A white owl, soundless of wing, sank on to the parapet of an ancient palace. Imagination plays strange tricks in this city of ghosts, in whose streets an August moon, more than five hundred years ago, bore witness to the greatest tragedy in the vendetta of the Ardinghelli and the Salvucci. Was it a bird, or did I see a scrap of paper flutter from the window of that dark tower? No. It was only a piece of broken glass glittering among the stones—fit emblem of the broken hopes of those two hapless boys whom Benedetto Strozzi so foully did to death by the persuasion of the treacherous Salvucci. Their letter went astray, thrown from the prison tower, in the hope that a friendly breeze would carry it to the feet of an adherent of the Ardinghelli. And very soon afterwards they met their death, by the steps of the Palazzo Comunale, early on a summer morning, hurriedly, because Strozzi and the Salvucci knew that the messenger who was riding from Florence with their pardon would be delayed only a few hours by the rising of the Elsa. He came too late, as he was meant to do.

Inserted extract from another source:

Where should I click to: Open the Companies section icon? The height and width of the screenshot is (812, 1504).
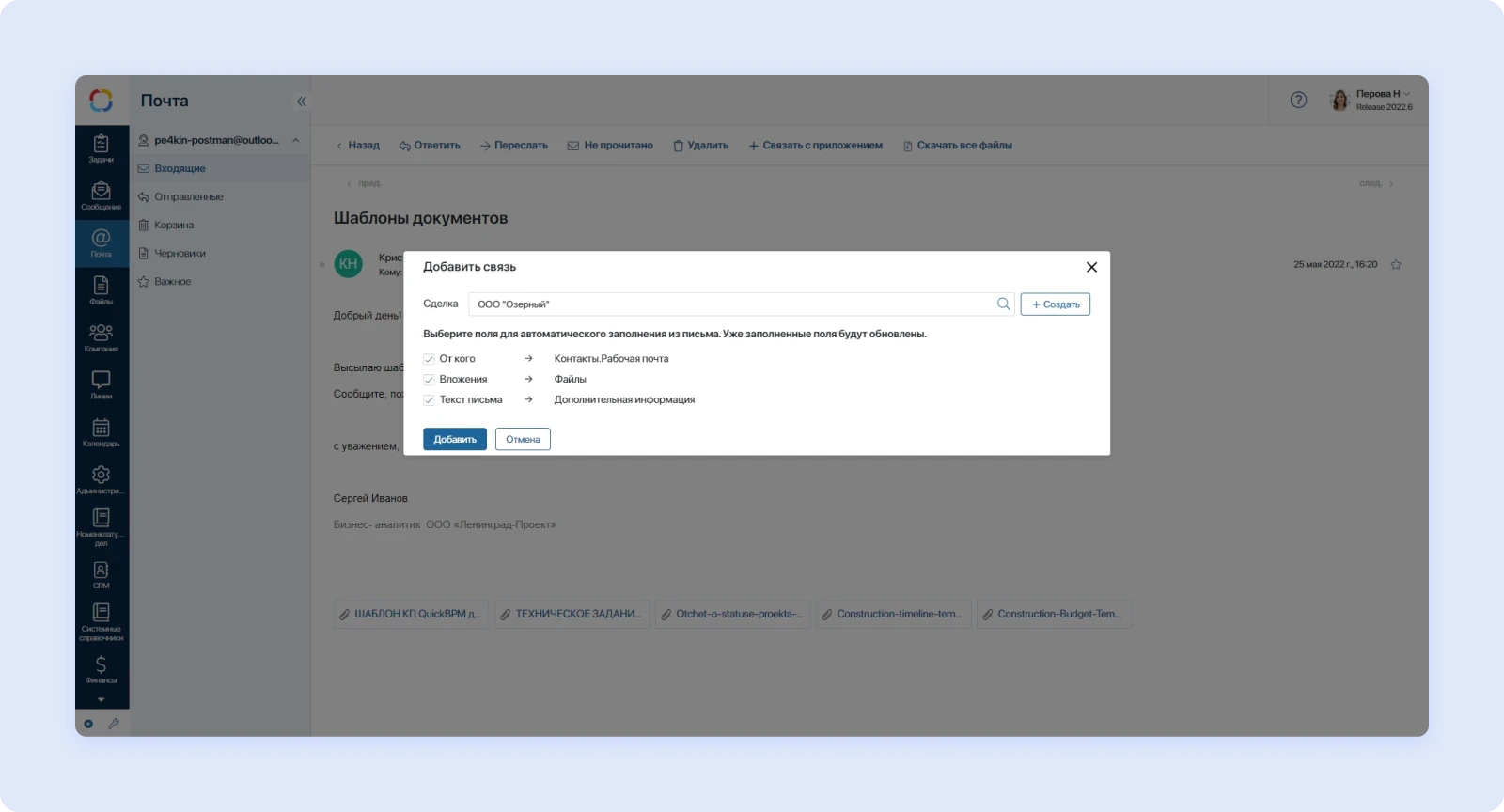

The Salvucci had already reaped their bloody harvest—the heads of Primerano and Rossellino, the flowers of the noble house of Ardinghelli, had fallen to the sickle.

It was late, and the sleepy porter of the White Lion yawned reproachfully as we passed him on our way to the Porta San Giovanni, whither we were bound to view the city and rid ourselves of shadows. If tragedy lurked within the narrow streets and byways of San Gimignano, we found nothing but beauty without. The moonlight, flooding her broken walls and picturesque old gates, transformed her into a city of pale jade, crowning a gloom-dark hill. Her diadem of ghostly towers seemed enamoured of the sky, and soared towards the heaven like young Endymion, stretching out his arms to his enchantress. Down the hillside poured her palaces, white as marble, rising in terraces from their dark gardens, and far away we could hear the plaintive cry of the city watchmen as they went their solitary rounds. At our feet a sheer cliff, filled to the level of the road with trees, fell into the night. From its mysterious depths ascended the fragrance of wet earth and the bell-like chant of frogs. And beyond, and all round, lay the broad fields of Tuscany, filled with a sea of moonlit mists, from which the fantastic outlines of little hills rolled up, like shadowy waves, with towered farms and slim black cypresses upon their crests.